___ RECORDS FOR THIS EXERCISE

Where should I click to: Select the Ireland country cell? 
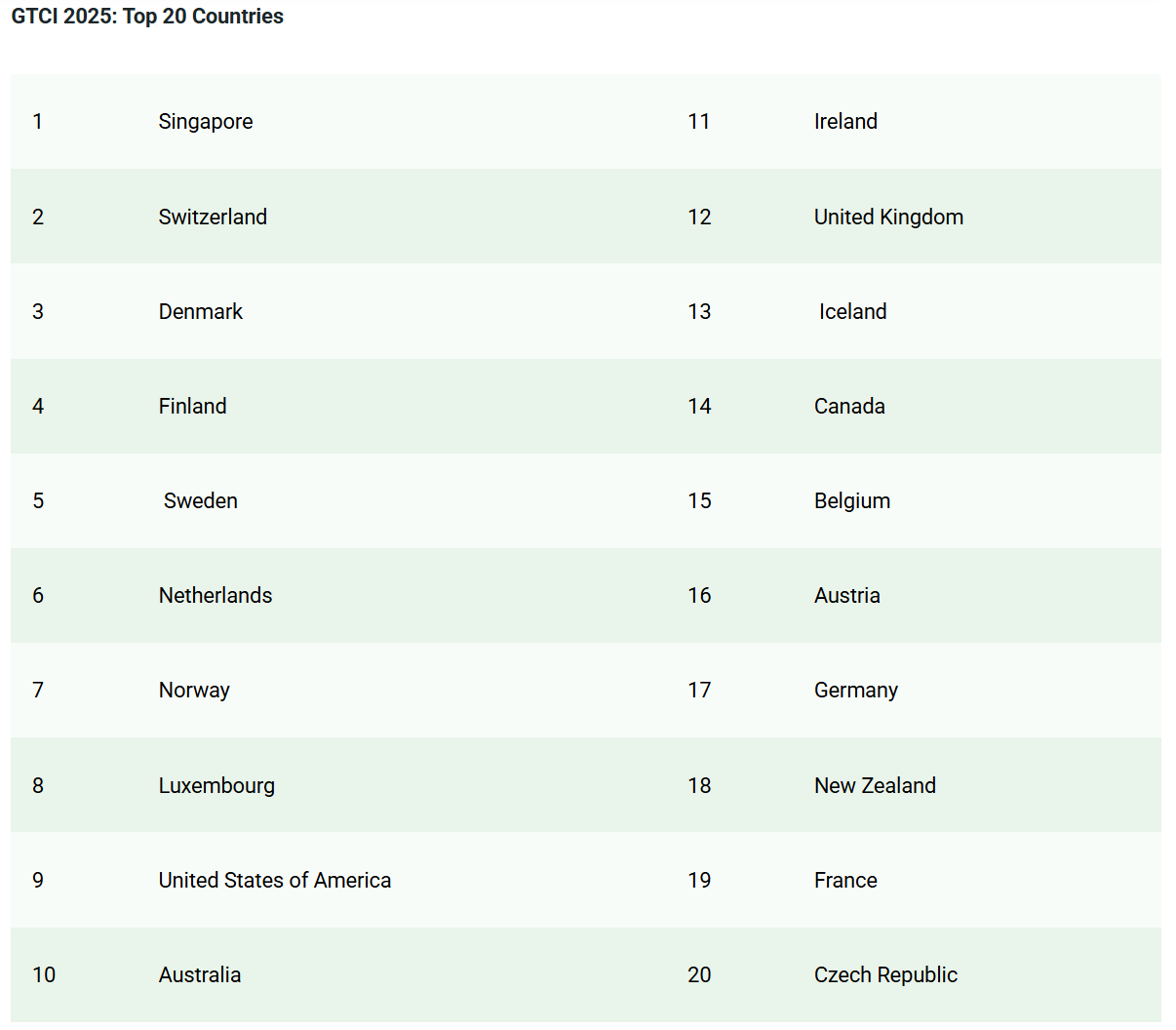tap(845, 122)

______
___ RECORDS FOR THIS EXERCISE

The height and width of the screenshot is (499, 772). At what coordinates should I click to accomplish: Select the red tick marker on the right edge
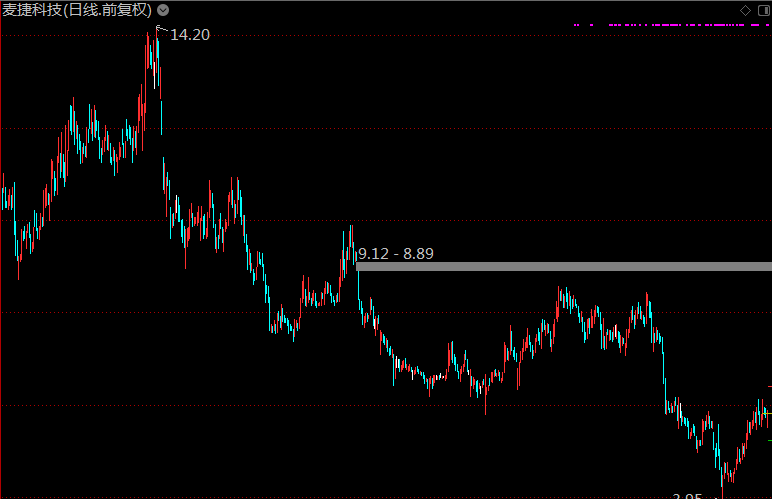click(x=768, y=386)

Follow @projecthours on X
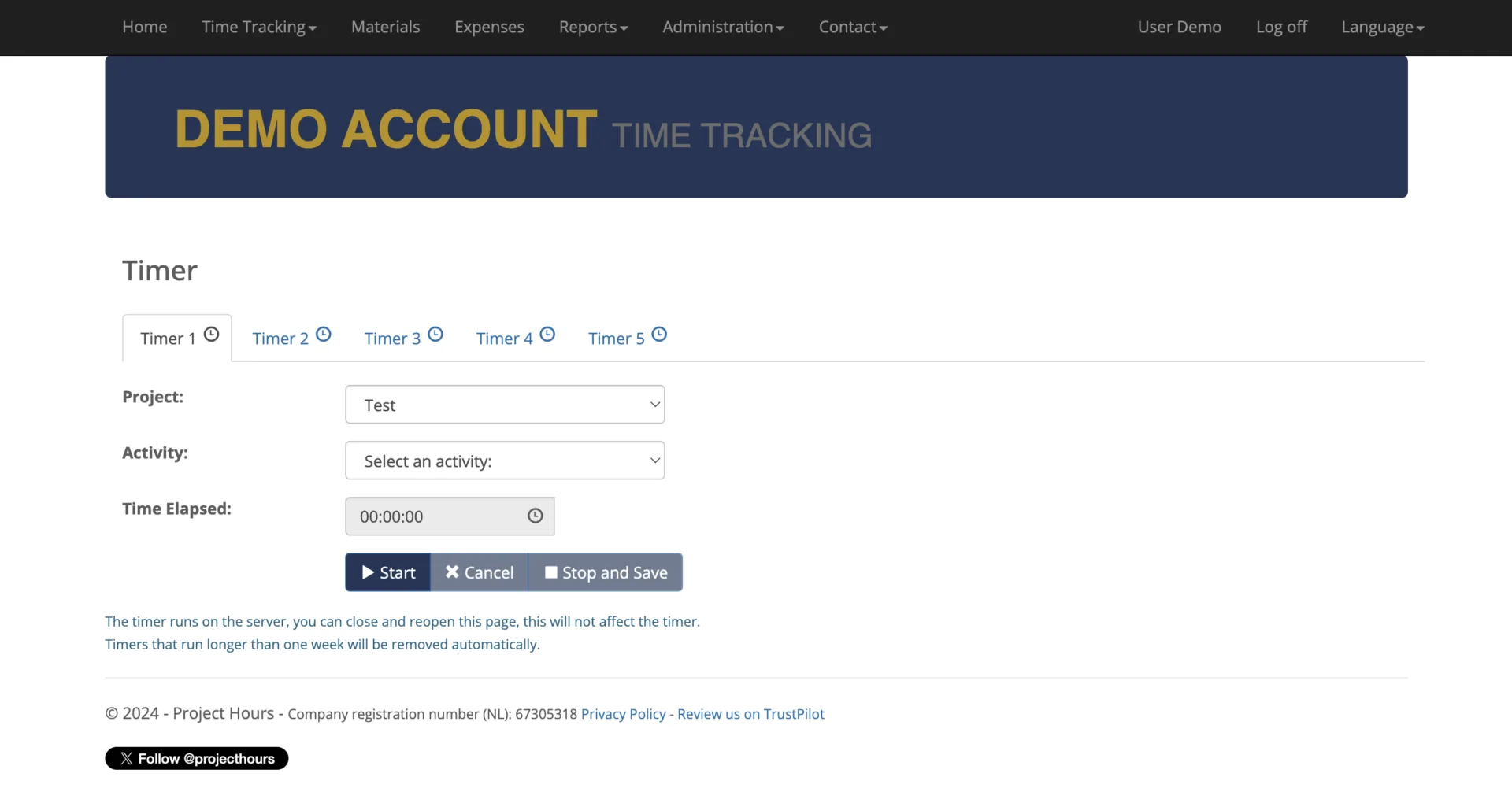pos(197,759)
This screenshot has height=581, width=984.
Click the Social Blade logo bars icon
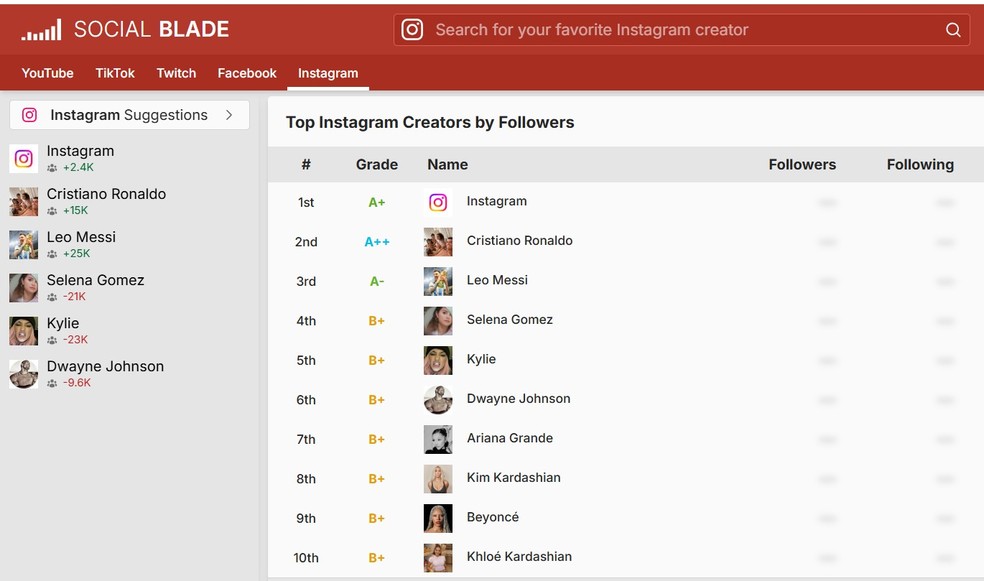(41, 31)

______
___ RECORDS FOR THIS EXERCISE

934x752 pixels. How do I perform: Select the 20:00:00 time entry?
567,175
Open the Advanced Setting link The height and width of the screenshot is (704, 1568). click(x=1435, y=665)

______

--- WHAT YOU SHOULD DO ---
Please make an exact copy of the lines above from the line with "934x752 pixels. How" through the line with "Open the Advanced", both ends included.

--- OUTPUT BELOW ---
934x752 pixels. How do I perform: Select the 20:00:00 time entry?
567,175
Open the Advanced Setting link The height and width of the screenshot is (704, 1568). click(x=1435, y=665)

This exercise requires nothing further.